_Task instructions:_
In the records that follow, the lines from the one containing "Task: Click the right product's $12 price" to the one containing "Given: Click the license", inclusive, are to be given again exactly.

....................

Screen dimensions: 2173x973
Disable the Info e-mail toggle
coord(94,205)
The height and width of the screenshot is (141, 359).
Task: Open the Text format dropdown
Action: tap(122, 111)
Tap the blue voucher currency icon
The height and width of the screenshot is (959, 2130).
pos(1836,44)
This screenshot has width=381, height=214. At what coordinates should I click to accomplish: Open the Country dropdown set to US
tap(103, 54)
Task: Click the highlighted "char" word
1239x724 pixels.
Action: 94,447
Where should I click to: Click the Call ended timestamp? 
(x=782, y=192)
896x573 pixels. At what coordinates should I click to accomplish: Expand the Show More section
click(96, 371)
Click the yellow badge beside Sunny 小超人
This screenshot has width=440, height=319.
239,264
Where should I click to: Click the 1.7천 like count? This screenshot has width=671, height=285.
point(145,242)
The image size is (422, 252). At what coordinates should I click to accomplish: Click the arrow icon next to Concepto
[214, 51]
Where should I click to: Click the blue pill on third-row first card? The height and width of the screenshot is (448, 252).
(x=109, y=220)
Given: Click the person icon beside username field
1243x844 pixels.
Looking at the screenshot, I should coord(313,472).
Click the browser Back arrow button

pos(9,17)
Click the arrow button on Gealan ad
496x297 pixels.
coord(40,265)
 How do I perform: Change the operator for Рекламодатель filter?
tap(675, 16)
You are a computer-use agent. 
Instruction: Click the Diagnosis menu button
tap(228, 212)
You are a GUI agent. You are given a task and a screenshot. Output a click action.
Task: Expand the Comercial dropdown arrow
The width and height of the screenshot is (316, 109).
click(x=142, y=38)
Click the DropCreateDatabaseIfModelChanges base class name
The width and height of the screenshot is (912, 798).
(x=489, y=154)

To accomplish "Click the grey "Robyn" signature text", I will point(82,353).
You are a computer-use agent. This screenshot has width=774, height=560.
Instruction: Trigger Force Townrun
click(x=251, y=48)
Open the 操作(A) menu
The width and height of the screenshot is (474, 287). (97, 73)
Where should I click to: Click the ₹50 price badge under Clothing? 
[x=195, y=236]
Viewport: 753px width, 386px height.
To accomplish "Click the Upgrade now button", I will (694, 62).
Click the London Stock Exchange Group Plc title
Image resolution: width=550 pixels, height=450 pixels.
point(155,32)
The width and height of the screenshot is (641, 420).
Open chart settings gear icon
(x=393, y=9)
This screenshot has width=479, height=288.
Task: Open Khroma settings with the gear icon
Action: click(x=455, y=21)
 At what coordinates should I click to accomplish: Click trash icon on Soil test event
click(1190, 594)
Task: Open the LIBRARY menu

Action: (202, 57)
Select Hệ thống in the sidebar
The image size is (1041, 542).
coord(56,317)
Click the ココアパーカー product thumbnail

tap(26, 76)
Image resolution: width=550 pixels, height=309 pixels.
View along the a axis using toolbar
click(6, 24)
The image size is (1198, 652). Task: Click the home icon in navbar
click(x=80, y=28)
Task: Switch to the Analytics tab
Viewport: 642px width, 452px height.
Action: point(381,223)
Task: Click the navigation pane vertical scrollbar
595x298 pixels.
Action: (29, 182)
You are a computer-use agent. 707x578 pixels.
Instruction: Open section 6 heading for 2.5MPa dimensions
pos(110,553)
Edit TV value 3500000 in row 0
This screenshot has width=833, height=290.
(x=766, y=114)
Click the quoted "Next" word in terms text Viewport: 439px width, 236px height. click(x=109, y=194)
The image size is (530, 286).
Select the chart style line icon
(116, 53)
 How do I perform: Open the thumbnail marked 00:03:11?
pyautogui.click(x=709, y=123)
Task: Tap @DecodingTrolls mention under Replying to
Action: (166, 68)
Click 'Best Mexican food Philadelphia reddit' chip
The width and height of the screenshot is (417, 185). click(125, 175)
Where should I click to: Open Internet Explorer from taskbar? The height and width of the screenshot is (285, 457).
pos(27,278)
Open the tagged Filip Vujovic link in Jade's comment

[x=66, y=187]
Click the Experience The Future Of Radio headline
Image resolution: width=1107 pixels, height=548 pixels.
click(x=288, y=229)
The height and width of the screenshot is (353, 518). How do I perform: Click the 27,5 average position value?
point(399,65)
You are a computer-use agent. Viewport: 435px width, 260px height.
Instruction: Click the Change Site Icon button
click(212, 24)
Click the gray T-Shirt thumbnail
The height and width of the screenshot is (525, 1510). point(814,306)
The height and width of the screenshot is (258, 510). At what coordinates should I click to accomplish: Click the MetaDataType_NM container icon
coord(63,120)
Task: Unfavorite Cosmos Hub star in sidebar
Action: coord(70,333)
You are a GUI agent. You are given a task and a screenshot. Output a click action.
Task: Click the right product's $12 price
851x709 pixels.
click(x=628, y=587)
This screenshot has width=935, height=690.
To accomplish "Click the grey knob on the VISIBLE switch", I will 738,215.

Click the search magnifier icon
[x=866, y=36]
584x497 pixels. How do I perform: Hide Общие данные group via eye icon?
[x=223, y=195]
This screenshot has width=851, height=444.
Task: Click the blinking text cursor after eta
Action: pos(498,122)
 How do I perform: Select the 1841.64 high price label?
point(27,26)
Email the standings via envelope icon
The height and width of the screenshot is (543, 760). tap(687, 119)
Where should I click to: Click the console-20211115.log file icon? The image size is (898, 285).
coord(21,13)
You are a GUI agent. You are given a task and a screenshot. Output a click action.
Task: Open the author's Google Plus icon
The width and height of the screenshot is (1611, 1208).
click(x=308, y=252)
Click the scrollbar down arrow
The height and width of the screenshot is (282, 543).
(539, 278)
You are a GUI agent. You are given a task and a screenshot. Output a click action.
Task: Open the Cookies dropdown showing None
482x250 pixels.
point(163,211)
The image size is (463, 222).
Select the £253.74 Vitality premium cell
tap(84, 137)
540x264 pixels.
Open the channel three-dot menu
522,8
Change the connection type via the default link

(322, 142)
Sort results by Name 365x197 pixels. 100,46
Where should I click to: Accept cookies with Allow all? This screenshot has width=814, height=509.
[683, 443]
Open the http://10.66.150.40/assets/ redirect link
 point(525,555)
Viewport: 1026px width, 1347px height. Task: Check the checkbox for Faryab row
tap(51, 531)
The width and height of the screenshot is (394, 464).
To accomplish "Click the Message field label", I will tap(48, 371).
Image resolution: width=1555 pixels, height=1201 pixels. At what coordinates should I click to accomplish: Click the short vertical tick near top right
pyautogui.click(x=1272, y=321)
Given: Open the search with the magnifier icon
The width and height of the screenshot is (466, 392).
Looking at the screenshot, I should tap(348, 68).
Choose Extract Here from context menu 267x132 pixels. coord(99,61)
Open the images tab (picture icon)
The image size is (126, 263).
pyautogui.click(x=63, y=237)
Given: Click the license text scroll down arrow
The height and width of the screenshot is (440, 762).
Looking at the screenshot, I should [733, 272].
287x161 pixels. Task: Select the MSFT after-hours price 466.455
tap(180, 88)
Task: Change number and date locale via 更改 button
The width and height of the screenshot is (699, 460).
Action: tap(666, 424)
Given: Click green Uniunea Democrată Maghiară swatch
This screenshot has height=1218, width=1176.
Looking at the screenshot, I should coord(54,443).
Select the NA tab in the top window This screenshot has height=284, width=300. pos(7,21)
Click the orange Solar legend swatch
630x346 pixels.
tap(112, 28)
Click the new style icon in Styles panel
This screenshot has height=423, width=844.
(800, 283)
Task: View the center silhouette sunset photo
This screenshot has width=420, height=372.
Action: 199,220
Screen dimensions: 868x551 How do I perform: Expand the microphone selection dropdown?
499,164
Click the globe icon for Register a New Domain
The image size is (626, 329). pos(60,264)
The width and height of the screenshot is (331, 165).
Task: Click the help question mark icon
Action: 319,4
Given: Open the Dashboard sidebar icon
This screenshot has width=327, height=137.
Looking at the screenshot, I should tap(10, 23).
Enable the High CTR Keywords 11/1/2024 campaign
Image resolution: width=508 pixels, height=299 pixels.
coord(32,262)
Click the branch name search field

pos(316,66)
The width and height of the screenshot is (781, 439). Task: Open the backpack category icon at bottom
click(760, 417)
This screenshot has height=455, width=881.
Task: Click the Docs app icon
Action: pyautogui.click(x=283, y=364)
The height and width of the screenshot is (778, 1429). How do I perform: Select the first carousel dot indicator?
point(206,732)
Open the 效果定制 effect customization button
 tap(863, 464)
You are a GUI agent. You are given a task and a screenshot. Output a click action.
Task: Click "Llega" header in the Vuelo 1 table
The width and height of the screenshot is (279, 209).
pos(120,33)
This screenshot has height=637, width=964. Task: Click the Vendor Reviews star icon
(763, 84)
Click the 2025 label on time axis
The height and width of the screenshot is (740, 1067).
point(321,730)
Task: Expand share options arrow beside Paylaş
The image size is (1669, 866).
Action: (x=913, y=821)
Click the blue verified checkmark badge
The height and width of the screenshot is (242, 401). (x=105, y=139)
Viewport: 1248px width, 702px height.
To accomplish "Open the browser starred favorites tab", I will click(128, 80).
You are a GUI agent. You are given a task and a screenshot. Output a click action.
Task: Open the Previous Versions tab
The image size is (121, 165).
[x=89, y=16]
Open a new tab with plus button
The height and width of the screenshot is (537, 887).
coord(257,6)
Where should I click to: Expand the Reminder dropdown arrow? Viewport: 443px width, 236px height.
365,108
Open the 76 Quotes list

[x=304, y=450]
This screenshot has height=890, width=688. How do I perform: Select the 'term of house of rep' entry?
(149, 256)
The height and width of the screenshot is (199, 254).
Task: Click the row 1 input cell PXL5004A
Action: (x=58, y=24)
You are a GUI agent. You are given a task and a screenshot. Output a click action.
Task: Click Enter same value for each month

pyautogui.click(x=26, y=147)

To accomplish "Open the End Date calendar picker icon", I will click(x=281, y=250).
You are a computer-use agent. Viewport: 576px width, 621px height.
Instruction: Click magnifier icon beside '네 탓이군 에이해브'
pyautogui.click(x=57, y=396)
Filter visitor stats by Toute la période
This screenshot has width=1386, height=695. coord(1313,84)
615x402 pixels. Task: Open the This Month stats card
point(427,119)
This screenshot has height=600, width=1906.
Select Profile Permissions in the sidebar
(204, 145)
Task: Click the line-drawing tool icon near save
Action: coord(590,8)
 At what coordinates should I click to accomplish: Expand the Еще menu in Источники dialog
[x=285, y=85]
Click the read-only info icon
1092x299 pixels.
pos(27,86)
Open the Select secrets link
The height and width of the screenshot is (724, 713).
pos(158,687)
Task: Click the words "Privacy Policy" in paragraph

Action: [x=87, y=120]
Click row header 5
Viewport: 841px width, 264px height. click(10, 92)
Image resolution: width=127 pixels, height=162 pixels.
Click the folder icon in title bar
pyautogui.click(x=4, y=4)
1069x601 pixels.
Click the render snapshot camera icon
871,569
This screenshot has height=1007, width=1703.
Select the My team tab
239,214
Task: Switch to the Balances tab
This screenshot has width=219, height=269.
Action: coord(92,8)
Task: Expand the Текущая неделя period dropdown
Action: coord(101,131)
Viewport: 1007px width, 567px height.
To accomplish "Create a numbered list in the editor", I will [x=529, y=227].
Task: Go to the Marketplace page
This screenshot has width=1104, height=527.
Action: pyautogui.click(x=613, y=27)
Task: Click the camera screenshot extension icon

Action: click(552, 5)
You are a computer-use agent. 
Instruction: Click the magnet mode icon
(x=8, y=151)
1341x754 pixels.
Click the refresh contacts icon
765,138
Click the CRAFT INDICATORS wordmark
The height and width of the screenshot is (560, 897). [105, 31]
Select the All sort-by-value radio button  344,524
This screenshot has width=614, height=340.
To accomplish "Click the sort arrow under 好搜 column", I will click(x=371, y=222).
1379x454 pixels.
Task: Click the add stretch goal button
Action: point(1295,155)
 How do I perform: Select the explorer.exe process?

....................

_Output of the exercise:_
Task: Click the right product's $12 price
851x709 pixels.
click(x=628, y=587)
This screenshot has width=935, height=690.
To accomplish "Click the grey knob on the VISIBLE switch", I will 738,215.

Click the search magnifier icon
[x=866, y=36]
584x497 pixels. How do I perform: Hide Общие данные group via eye icon?
[x=223, y=195]
This screenshot has width=851, height=444.
Task: Click the blinking text cursor after eta
Action: pos(498,122)
 How do I perform: Select the 1841.64 high price label?
point(27,26)
Email the standings via envelope icon
The height and width of the screenshot is (543, 760). tap(687, 119)
Where should I click to: Click the console-20211115.log file icon? The image size is (898, 285).
coord(21,13)
You are a GUI agent. You are given a task and a screenshot. Output a click action.
Task: Open the author's Google Plus icon
The width and height of the screenshot is (1611, 1208).
click(x=308, y=252)
Click the scrollbar down arrow
The height and width of the screenshot is (282, 543).
(539, 278)
You are a GUI agent. You are given a task and a screenshot. Output a click action.
Task: Open the Cookies dropdown showing None
482x250 pixels.
point(163,211)
The image size is (463, 222).
Select the £253.74 Vitality premium cell
tap(84, 137)
540x264 pixels.
Open the channel three-dot menu
522,8
Change the connection type via the default link

(322, 142)
Sort results by Name 365x197 pixels. 100,46
Where should I click to: Accept cookies with Allow all? This screenshot has width=814, height=509.
[683, 443]
Open the http://10.66.150.40/assets/ redirect link
 point(525,555)
Viewport: 1026px width, 1347px height. Task: Check the checkbox for Faryab row
tap(51, 531)
The width and height of the screenshot is (394, 464).
To accomplish "Click the Message field label", I will tap(48, 371).
Image resolution: width=1555 pixels, height=1201 pixels. At what coordinates should I click to accomplish: Click the short vertical tick near top right
pyautogui.click(x=1272, y=321)
Given: Open the search with the magnifier icon
The width and height of the screenshot is (466, 392).
Looking at the screenshot, I should tap(348, 68).
Choose Extract Here from context menu 267x132 pixels. coord(99,61)
Open the images tab (picture icon)
The image size is (126, 263).
pyautogui.click(x=63, y=237)
Given: Click the license text scroll down arrow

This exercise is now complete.